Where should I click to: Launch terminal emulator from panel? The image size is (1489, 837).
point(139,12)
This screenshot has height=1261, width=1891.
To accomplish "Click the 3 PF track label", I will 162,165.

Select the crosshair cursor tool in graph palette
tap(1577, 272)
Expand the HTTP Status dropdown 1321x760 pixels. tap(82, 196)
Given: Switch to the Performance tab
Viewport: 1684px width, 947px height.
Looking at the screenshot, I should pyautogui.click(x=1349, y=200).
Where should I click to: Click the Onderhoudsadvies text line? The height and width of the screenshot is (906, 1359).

# Task description
Would you restate the records word for word?

# Response box
Where should I click to: Launch terminal emulator from panel? The image size is (1489, 837).
point(139,12)
This screenshot has height=1261, width=1891.
To accomplish "Click the 3 PF track label", I will 162,165.

Select the crosshair cursor tool in graph palette
tap(1577, 272)
Expand the HTTP Status dropdown 1321x760 pixels. tap(82, 196)
Given: Switch to the Performance tab
Viewport: 1684px width, 947px height.
Looking at the screenshot, I should pyautogui.click(x=1349, y=200).
Where should I click to: Click the Onderhoudsadvies text line? The height and width of the screenshot is (906, 1359).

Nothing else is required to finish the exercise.